§ Work required: Using the data below, work out how many lines contain the word "panel", then state that number without comment.

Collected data
◆ ◆ ◆ ◆

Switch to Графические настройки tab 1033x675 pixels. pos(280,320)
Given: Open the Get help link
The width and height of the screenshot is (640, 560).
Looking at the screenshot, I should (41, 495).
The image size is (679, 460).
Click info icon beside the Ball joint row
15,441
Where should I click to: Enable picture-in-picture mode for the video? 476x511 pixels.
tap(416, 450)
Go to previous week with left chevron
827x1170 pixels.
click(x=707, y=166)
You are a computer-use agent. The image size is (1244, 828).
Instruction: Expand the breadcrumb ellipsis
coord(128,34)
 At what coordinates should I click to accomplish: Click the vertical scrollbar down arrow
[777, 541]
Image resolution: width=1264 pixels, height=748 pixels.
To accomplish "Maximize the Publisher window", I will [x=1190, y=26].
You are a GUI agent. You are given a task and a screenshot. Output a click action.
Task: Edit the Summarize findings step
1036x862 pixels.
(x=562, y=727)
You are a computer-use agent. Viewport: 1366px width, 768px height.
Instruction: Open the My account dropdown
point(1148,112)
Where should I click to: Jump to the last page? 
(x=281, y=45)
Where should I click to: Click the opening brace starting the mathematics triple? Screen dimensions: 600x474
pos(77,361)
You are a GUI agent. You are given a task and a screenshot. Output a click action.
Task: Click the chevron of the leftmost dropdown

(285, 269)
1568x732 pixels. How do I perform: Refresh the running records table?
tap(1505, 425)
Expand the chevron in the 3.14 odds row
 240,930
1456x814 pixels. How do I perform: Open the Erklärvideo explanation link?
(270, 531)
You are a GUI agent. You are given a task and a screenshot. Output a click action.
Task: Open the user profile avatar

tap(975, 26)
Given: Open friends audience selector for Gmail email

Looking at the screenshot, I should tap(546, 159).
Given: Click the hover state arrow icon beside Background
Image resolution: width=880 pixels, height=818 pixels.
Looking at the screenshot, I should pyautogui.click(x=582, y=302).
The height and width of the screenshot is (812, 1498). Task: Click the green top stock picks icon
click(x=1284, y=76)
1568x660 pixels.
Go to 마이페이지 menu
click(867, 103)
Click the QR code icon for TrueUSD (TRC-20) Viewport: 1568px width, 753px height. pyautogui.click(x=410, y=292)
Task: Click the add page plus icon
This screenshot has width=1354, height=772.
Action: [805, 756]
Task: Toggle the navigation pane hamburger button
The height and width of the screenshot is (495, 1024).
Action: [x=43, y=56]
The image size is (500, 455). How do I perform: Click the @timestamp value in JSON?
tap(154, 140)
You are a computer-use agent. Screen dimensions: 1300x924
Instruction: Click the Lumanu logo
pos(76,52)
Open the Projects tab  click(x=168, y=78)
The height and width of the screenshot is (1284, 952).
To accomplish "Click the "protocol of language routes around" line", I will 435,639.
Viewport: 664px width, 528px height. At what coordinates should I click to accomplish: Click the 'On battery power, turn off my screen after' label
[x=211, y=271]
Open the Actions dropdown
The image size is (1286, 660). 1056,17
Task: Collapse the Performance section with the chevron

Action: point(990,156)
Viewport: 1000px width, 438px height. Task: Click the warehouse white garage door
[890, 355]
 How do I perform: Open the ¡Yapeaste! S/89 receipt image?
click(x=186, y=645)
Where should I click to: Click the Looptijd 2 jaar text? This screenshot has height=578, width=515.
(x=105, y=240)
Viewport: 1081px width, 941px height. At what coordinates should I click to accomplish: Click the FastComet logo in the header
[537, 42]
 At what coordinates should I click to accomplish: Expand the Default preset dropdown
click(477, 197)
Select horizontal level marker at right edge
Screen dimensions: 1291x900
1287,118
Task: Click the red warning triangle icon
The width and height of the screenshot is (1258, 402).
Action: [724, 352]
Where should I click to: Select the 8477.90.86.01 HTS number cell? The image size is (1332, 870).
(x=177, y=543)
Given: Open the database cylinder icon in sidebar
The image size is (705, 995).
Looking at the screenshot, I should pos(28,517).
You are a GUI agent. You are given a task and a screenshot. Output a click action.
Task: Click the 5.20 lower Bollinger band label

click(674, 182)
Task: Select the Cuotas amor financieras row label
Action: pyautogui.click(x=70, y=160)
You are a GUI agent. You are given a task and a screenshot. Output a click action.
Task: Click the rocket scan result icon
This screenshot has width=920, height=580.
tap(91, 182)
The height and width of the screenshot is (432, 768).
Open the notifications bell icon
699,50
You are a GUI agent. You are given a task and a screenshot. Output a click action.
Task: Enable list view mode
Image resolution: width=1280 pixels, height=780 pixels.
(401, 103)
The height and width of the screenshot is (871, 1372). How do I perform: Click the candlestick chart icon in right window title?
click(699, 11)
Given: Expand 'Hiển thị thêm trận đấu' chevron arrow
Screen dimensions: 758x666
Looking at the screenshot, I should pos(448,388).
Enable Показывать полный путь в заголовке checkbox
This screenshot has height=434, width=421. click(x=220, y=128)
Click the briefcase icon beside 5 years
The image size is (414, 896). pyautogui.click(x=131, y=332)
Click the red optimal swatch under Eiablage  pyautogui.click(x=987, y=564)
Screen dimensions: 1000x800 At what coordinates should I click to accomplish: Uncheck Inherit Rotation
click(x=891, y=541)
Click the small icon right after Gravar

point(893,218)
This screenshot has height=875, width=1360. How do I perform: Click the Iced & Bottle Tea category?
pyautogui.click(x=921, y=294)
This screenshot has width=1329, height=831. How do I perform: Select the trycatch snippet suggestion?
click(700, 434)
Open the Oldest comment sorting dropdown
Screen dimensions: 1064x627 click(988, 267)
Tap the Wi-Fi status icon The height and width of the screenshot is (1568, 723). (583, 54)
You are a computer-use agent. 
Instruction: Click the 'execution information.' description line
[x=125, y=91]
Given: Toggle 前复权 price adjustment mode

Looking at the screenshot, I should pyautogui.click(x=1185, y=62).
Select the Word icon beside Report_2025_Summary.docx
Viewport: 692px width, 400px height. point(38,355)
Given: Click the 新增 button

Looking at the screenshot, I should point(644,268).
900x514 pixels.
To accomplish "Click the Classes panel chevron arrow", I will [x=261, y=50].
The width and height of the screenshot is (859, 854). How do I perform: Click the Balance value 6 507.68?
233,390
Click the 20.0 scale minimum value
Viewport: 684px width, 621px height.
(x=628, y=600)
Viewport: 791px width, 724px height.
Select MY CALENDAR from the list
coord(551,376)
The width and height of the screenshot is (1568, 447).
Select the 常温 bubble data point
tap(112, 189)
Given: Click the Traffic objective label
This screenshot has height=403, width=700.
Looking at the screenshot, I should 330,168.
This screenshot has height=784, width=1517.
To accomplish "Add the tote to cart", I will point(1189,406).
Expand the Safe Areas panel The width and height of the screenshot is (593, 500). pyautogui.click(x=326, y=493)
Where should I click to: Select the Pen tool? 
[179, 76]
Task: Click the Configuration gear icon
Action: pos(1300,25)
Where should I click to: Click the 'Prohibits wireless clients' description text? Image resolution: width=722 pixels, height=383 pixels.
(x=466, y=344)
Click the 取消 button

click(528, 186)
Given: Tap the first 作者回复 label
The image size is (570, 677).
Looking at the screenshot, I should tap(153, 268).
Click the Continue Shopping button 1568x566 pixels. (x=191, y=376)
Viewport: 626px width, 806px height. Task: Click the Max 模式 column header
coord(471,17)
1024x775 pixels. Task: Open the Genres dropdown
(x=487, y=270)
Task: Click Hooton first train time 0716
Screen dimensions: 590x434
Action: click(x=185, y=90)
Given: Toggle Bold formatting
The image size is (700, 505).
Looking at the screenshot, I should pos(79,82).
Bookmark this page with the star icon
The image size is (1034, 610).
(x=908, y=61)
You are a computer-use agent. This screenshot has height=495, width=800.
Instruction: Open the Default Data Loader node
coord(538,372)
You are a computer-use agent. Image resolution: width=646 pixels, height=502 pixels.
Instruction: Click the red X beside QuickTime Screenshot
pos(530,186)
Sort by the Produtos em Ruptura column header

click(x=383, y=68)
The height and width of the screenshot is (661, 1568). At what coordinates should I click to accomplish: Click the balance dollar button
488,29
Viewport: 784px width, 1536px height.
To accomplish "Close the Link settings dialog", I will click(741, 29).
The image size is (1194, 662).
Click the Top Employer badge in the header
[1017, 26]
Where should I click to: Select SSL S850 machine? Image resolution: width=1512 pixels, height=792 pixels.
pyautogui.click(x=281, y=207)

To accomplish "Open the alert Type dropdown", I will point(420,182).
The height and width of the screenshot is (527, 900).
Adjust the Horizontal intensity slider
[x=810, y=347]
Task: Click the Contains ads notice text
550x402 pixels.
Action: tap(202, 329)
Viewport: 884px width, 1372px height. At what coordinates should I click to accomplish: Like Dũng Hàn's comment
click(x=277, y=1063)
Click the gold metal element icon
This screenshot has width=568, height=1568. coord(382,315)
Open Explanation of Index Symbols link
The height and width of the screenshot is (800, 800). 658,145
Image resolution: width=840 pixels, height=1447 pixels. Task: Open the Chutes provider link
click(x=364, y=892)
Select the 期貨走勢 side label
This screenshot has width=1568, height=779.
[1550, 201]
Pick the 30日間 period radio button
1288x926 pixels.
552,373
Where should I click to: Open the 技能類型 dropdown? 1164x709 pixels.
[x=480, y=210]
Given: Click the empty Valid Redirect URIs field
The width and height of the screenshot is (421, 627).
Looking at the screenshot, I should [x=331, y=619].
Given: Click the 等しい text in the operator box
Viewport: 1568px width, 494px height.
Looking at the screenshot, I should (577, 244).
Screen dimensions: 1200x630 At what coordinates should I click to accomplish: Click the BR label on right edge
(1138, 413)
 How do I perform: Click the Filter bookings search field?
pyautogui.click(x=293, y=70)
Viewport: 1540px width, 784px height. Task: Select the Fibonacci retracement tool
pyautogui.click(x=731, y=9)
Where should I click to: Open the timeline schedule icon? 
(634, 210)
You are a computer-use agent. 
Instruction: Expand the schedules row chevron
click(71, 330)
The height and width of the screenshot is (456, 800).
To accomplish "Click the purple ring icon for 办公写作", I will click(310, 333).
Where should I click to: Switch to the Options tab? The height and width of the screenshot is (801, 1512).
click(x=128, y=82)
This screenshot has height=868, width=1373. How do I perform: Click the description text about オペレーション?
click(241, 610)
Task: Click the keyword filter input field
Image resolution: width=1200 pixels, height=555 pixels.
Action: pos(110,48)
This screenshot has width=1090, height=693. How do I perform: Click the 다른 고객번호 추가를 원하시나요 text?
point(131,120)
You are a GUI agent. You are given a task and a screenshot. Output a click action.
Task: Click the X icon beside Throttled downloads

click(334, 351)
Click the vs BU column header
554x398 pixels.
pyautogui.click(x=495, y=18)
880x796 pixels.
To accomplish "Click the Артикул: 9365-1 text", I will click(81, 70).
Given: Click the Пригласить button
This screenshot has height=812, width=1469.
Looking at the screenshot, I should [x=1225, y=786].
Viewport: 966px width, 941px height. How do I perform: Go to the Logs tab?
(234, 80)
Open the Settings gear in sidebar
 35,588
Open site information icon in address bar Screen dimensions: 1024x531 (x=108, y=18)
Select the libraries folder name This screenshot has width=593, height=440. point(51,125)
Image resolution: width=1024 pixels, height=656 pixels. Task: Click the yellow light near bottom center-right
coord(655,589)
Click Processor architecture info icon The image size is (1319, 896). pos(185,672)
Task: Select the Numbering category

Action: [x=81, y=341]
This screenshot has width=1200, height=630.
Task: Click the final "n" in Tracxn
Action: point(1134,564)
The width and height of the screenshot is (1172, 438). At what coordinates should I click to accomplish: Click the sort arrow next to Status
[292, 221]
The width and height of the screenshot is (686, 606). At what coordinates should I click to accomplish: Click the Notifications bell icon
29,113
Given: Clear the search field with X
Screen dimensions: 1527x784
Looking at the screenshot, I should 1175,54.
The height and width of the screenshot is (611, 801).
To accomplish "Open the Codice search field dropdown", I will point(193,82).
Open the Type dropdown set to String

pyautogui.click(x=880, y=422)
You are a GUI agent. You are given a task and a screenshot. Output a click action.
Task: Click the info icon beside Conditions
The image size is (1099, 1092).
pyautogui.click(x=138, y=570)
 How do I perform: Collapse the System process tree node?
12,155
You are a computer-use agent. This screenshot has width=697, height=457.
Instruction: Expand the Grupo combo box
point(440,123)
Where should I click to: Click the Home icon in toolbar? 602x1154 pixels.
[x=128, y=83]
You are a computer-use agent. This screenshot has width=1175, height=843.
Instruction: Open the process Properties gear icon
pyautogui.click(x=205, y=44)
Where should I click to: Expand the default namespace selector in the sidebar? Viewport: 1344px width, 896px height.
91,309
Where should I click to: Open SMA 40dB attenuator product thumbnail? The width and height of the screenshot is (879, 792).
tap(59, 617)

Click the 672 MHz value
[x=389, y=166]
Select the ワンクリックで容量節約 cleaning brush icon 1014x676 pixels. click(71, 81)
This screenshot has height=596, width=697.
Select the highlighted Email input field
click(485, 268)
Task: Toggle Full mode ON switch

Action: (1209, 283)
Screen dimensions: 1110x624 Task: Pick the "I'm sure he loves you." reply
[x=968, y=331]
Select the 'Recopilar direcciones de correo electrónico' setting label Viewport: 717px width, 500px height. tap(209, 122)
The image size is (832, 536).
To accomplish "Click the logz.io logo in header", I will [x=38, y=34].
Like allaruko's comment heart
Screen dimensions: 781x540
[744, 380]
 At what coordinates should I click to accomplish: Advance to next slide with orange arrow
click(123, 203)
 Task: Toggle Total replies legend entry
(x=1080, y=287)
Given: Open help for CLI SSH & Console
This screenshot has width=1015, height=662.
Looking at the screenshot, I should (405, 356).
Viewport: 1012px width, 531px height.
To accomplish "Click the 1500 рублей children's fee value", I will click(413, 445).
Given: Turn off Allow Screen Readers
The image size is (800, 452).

◆ ◆ ◆ ◆

§ Solution to the problem: 2